_What is being asked_.
In the entries below, count every line containing "width". Reply with the number alone.

_Given information_.
- Opening Delimiter -
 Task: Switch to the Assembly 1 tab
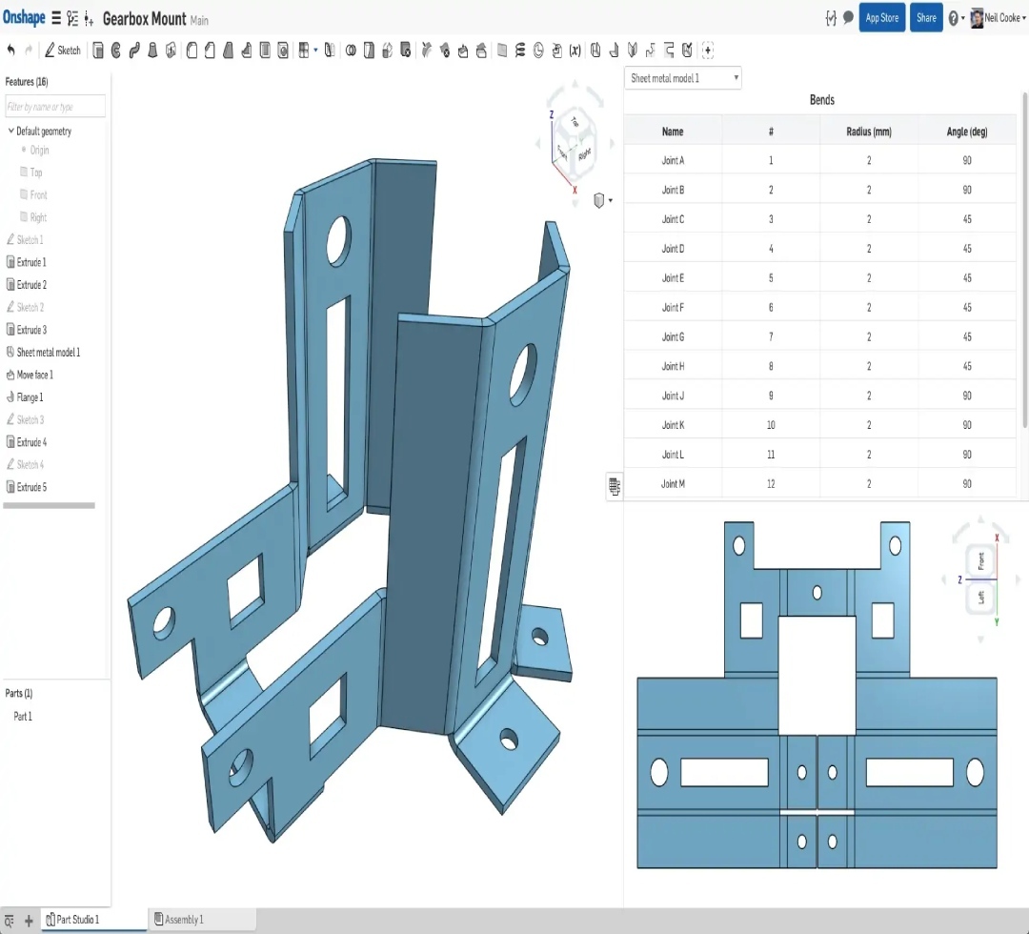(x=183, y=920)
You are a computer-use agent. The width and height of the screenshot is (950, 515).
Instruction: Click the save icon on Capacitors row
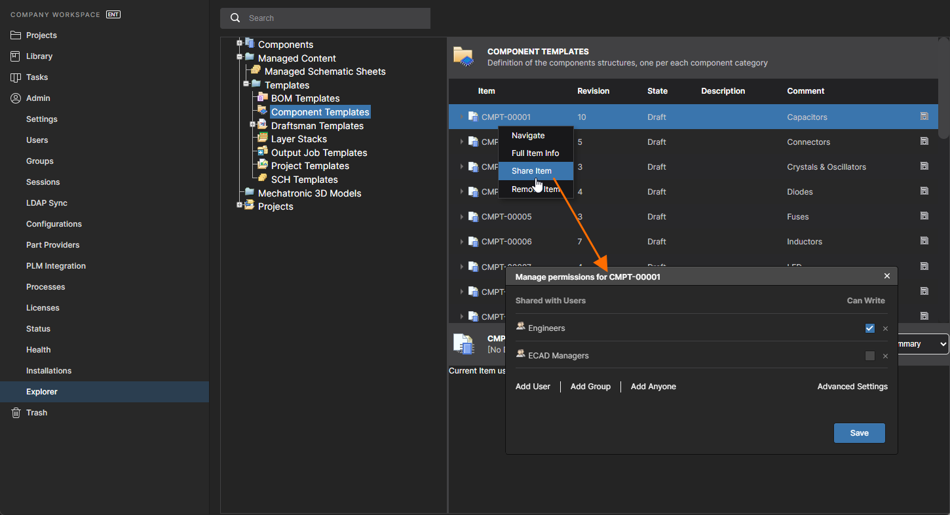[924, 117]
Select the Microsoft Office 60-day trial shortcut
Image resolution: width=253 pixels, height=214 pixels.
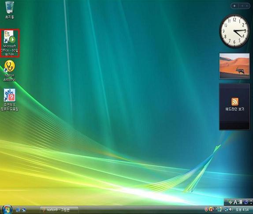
- Closing Delimiter -
- Opening Delimiter -
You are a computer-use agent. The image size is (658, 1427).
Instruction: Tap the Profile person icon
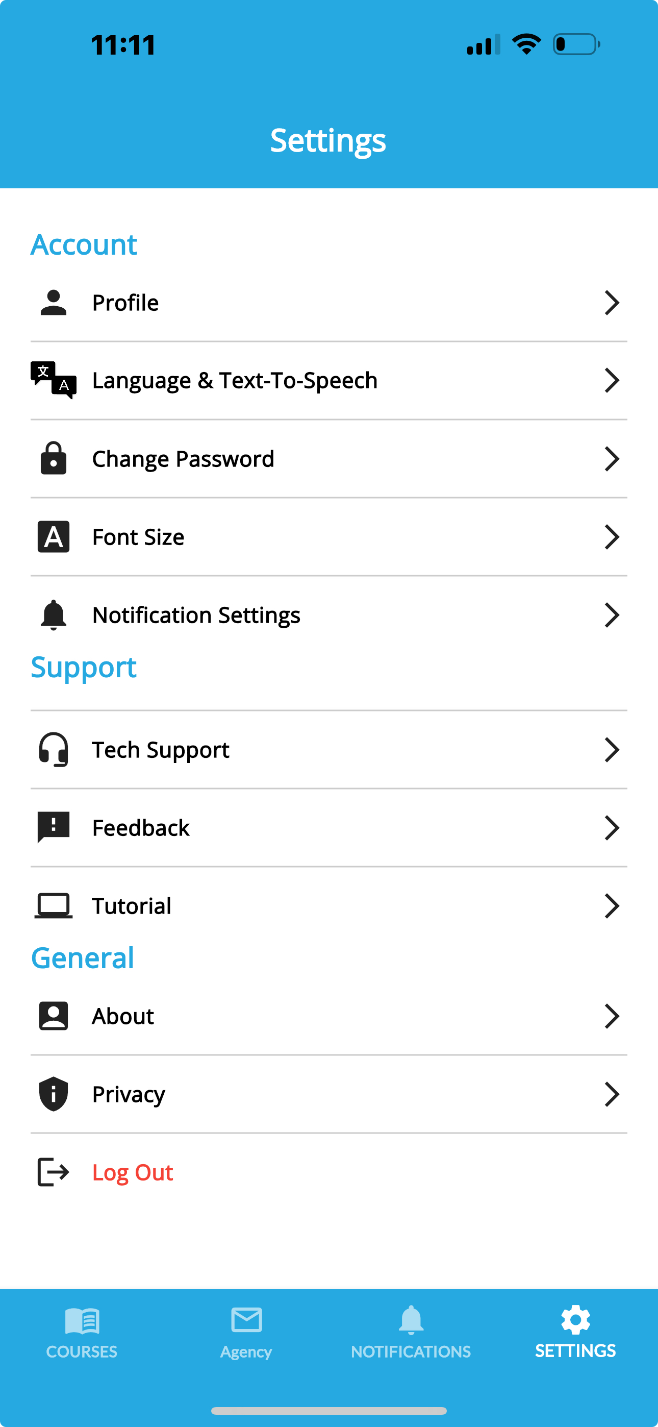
- Closing Delimiter -
- Opening Delimiter -
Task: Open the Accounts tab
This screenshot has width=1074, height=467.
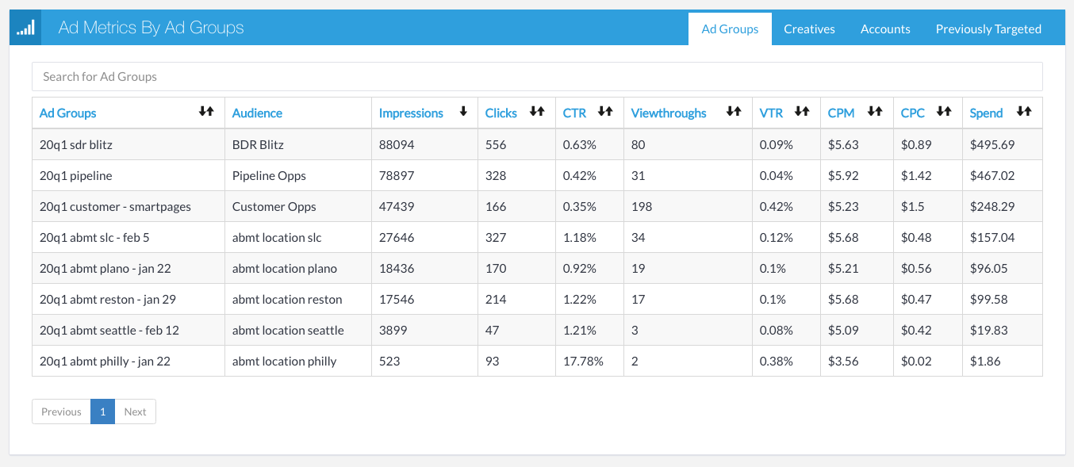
- Closing Delimiter -
_The completed task_.
3